[The problem]: Report every line of the records below that includes the string "column".
[[ Record extracts open ]]
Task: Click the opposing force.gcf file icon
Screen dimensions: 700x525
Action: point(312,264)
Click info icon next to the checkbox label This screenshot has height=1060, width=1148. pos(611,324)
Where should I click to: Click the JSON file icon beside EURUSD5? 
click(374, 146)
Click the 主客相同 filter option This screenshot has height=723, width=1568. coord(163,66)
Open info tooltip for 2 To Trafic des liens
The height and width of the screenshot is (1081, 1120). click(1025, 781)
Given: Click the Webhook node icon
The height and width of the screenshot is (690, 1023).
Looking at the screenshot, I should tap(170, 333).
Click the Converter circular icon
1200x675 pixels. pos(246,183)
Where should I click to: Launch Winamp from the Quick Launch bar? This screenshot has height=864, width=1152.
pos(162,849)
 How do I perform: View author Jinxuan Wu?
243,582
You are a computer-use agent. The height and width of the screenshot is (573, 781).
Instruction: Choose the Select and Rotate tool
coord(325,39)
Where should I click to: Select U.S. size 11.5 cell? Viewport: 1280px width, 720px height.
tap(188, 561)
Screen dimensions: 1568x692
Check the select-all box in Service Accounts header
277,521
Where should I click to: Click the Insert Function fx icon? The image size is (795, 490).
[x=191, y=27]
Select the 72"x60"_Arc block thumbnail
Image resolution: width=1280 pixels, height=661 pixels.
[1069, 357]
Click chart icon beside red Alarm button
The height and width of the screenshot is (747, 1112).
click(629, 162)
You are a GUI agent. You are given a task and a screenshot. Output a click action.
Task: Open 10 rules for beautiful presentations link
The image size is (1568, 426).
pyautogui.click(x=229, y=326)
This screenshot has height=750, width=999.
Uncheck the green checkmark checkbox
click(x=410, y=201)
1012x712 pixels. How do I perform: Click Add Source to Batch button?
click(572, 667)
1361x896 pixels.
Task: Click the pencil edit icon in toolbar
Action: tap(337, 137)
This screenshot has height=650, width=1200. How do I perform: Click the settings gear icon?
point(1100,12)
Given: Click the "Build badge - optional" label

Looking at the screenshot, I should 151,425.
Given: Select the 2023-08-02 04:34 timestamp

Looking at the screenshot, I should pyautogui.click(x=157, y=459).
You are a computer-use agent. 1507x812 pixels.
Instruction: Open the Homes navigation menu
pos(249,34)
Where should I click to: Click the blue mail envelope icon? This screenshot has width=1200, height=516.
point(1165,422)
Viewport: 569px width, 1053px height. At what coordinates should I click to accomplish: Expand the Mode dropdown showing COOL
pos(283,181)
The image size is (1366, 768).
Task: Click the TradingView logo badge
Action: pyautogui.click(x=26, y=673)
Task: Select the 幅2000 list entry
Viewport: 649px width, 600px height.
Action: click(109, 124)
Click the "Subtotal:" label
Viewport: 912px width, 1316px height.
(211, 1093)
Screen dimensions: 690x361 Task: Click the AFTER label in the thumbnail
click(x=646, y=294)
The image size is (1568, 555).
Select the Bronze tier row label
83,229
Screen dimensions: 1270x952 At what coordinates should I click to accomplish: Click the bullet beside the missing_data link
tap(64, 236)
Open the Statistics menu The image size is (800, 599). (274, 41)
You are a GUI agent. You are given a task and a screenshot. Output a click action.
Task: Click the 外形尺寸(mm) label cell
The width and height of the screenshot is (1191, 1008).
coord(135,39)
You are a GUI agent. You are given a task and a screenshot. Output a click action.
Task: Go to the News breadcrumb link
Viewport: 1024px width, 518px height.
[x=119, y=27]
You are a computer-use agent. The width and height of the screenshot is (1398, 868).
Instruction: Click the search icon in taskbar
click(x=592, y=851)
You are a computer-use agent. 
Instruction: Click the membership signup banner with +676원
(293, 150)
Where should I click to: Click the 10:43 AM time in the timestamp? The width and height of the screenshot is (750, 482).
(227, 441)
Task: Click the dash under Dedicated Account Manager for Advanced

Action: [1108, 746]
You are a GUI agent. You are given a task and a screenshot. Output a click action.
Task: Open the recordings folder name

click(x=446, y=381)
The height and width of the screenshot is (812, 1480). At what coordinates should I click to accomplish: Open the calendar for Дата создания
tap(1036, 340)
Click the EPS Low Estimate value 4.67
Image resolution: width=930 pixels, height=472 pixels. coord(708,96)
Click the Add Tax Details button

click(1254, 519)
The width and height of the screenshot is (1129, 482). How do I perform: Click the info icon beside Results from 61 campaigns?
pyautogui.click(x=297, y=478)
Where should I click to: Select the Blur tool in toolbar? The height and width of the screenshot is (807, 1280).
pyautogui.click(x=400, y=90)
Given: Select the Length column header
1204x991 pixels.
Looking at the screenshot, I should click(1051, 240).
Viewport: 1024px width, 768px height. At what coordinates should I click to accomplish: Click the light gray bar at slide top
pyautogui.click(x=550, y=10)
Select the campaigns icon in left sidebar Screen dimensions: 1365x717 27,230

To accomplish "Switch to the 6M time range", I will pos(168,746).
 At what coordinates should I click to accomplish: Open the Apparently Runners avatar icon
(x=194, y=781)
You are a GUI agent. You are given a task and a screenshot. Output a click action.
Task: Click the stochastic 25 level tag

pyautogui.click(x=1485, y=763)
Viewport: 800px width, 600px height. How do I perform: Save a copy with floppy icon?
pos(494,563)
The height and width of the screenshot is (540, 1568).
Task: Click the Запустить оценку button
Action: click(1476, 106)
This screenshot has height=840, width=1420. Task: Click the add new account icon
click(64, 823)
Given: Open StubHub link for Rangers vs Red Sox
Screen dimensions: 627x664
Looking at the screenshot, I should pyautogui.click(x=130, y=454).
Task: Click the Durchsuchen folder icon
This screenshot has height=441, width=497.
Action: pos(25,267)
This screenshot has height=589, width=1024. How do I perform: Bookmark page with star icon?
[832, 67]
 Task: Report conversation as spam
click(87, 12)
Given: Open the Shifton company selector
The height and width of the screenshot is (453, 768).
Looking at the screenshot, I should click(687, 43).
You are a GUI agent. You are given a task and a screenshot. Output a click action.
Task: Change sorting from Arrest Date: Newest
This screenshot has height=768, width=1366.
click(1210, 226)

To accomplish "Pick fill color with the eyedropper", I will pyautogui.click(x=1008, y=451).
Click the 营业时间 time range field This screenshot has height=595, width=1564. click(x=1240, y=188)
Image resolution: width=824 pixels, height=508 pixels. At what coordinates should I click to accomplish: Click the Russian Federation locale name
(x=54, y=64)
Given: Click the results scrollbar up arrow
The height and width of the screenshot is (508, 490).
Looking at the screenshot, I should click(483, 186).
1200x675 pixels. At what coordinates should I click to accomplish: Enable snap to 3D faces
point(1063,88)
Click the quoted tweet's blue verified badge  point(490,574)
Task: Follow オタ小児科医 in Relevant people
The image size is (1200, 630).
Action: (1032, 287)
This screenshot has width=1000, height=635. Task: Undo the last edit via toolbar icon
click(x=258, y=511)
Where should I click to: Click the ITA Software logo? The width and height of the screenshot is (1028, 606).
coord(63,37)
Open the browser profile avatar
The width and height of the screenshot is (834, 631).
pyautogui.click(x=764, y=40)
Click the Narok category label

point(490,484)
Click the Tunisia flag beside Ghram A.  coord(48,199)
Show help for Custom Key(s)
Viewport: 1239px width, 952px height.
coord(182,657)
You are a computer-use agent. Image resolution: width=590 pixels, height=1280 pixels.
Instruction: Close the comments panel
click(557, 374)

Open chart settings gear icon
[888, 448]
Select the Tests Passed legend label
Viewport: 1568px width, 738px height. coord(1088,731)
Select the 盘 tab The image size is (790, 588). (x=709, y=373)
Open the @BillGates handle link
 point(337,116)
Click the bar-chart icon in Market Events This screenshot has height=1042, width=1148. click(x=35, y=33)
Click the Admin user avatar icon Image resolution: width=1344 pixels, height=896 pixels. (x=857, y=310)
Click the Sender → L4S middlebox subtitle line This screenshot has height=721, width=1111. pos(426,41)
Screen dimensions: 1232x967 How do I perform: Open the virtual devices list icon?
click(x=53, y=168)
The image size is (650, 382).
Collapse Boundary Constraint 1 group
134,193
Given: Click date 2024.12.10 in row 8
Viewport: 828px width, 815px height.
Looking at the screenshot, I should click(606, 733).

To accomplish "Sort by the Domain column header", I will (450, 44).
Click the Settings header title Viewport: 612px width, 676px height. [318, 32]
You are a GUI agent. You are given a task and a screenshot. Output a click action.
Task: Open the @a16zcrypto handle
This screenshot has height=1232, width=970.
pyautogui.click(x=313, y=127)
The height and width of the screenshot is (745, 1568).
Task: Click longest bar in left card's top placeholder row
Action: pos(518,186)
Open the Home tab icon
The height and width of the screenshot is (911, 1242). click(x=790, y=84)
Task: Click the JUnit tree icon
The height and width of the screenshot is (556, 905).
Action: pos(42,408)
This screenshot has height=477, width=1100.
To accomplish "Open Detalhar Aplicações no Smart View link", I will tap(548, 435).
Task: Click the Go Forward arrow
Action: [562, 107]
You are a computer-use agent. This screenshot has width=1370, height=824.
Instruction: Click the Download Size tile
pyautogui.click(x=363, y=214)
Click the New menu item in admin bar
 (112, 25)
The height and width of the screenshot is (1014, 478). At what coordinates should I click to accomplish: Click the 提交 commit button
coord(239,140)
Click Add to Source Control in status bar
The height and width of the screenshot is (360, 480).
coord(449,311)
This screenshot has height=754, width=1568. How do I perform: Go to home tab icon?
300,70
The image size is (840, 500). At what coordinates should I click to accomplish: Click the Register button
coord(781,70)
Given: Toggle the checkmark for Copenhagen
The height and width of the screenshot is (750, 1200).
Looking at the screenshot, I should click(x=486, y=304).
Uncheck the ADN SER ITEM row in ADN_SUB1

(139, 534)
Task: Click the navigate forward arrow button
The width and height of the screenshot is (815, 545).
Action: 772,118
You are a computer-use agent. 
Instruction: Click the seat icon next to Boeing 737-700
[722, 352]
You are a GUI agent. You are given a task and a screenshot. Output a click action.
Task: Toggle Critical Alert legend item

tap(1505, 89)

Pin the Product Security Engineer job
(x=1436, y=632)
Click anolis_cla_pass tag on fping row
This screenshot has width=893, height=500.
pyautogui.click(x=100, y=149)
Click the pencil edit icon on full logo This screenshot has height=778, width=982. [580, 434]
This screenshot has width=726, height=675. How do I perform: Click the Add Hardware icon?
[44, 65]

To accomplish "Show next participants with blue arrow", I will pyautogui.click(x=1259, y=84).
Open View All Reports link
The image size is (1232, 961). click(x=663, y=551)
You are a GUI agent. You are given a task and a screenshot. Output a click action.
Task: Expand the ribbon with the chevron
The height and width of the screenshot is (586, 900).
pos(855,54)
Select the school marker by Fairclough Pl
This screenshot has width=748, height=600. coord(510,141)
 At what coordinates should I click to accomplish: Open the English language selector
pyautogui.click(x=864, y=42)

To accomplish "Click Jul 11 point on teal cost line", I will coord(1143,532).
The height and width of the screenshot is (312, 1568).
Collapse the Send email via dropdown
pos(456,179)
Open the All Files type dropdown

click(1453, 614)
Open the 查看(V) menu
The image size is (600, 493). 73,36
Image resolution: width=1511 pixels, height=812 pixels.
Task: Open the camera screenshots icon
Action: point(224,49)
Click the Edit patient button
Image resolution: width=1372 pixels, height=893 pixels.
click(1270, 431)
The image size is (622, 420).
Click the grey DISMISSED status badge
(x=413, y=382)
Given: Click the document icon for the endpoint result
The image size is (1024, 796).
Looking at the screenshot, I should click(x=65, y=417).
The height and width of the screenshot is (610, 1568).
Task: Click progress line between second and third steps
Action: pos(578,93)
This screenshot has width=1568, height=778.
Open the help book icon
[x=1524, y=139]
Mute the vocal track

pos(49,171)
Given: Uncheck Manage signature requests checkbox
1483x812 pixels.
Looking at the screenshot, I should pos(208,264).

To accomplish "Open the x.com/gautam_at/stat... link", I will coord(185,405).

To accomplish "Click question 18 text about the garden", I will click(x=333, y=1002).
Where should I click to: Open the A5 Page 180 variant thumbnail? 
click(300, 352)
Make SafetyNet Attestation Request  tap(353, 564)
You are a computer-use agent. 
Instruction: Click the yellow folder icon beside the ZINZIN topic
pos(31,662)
[[ Record extracts closed ]]
[Response for this exercise]:
Given: Select the Length column header
To accomplish "Sort by the Domain column header", I will (450, 44).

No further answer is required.